Bien que le risque soit moindre en partie intérieure des terres, en comparaison de sites plus proches de la zone côtière, il ne peut être exclu de percer au mauvais endroit et un peu trop profond, ce qui engendrerait une perforation d’un sac d’eau salée et là, eh bien autant repartir sur une usine de dessalement, on plie bagage et fini chantier ! « Lorsque nous sommes au contact de l’eau, nous procédons à des contrôles quasiment mètre par mètre de notre phase de forage, grâce notamment à un appareil portatif de mesure à la fois sur le pH, les solides dissous mais également la conductivité donc » indique Xavier Delaporte, foreur et chef de chantier.

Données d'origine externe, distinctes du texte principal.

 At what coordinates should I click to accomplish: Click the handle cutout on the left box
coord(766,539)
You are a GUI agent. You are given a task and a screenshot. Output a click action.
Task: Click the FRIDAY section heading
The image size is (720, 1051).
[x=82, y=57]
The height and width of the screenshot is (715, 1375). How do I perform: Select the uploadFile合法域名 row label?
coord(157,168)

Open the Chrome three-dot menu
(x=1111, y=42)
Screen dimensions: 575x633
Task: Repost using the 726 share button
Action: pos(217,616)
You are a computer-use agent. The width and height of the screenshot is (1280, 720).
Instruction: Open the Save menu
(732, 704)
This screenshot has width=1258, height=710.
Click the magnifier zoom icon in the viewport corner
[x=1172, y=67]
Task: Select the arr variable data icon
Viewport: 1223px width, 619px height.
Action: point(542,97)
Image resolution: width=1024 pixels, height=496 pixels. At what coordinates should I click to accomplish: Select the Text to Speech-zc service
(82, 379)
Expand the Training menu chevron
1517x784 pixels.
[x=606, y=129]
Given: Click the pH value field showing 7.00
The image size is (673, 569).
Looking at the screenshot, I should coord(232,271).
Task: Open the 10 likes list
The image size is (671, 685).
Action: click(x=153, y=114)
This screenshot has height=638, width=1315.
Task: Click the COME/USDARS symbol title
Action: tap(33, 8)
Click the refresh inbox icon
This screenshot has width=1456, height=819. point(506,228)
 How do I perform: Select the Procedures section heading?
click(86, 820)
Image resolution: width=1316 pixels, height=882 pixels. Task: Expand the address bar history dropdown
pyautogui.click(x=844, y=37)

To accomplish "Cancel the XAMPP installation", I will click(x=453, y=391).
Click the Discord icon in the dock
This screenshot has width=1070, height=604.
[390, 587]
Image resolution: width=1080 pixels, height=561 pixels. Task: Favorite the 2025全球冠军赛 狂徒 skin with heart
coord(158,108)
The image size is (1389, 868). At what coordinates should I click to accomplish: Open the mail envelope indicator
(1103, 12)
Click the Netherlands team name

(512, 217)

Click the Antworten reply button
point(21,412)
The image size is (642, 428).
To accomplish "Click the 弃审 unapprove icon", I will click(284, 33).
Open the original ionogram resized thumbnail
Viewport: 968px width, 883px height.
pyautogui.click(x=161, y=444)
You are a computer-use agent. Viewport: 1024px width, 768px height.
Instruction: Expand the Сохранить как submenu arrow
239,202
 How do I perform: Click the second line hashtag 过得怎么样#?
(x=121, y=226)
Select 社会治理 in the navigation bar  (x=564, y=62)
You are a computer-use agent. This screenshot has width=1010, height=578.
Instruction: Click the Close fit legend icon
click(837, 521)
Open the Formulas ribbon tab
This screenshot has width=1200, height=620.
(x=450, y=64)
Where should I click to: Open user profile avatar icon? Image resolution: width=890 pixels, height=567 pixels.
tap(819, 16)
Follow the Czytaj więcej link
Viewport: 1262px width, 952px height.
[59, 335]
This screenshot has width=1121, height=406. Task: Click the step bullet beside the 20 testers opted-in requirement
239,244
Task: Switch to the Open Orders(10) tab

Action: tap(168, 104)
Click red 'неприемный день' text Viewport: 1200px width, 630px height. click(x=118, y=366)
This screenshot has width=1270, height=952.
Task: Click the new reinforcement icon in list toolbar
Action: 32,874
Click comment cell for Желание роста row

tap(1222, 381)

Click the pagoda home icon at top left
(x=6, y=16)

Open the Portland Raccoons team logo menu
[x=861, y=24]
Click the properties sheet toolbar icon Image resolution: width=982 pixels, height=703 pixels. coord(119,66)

Pour information, selon les normes de l’organisation mondiale de la Santé (OMS), une eau potable a généralement une conductivité moyenne de 500 µS/cm mais cela peut varier considérablement. Une eau douce se veut entre 100 et 800 µS/cm; si les taux commencent à frôler les 1 000 à 1 100 µS/cm, là on tire la sonnette d’alarme.
Pour nos ressources mahoraises, pas de grands risques à l’horizon car là encore, contrairement à nos voisins réunionnais, la spécificité locale présente des zones aquifères bien compartimentées les protégeant de ce potentiel et néfaste halocline ramifié et ce, même à proximité du littoral. Cette configuration n’est pas forcément cas à Kawéni, par exemple, où cette zone alluviale se veut justement sensible car l’eau salée s’engouffre plus facilement dans les terres. D’où l’importance bien amont de cette étude du Brgm afin de définir les emplacements stratégiques pour notre campagne 2023-2025.
La suite de événements
Dès cette fin de semaine devraient déjà émerger les aquatiques prémices et l’apparition de cette aquifère et/ou zone fissurée et saturée en eau. Si les déblais continuaient à présenter une formation géologique argileuse très altérée qui perdure, et ce jusqu’aux 50 à 60 mètres, cela laisserait présager qu’il n’y a pas grand interêt à poursuivre ce chantier et hop, on ne perd pas de temps et direction le site suivant ! C’est en cela que le travail conjoint des équipes techniques de forage et de l’ingénieur maitre d’oeuvre est efficient, garantissant, grâce à une observation et une réactivé de terrain, une pleine lisibilité de ce monde invisible, justement souterrain.
Dans le cas d’une configuration positivement maximale, d’ici une semaine, il viendra se positionner des tubes provisoires en PVC le long du conduit, au milieu desquels une motopompe sera fixée pour justement lancer cette phase de pompage test, de prélèvements, de quantification et voir ce qu’il en retourne en terme de validation finale ou non, relative à l’exploitation de ce forage.
À nous donc le bâton de sourcier et la danse de la goutte, en espérant que cette supplémentaire piste hydrique soit synonyme de succès permettant de voir venir et ce, ENFIN avec anticipation, les potentielles prochaines crises de sécheresse de plus en plus répandues à échelle internationale.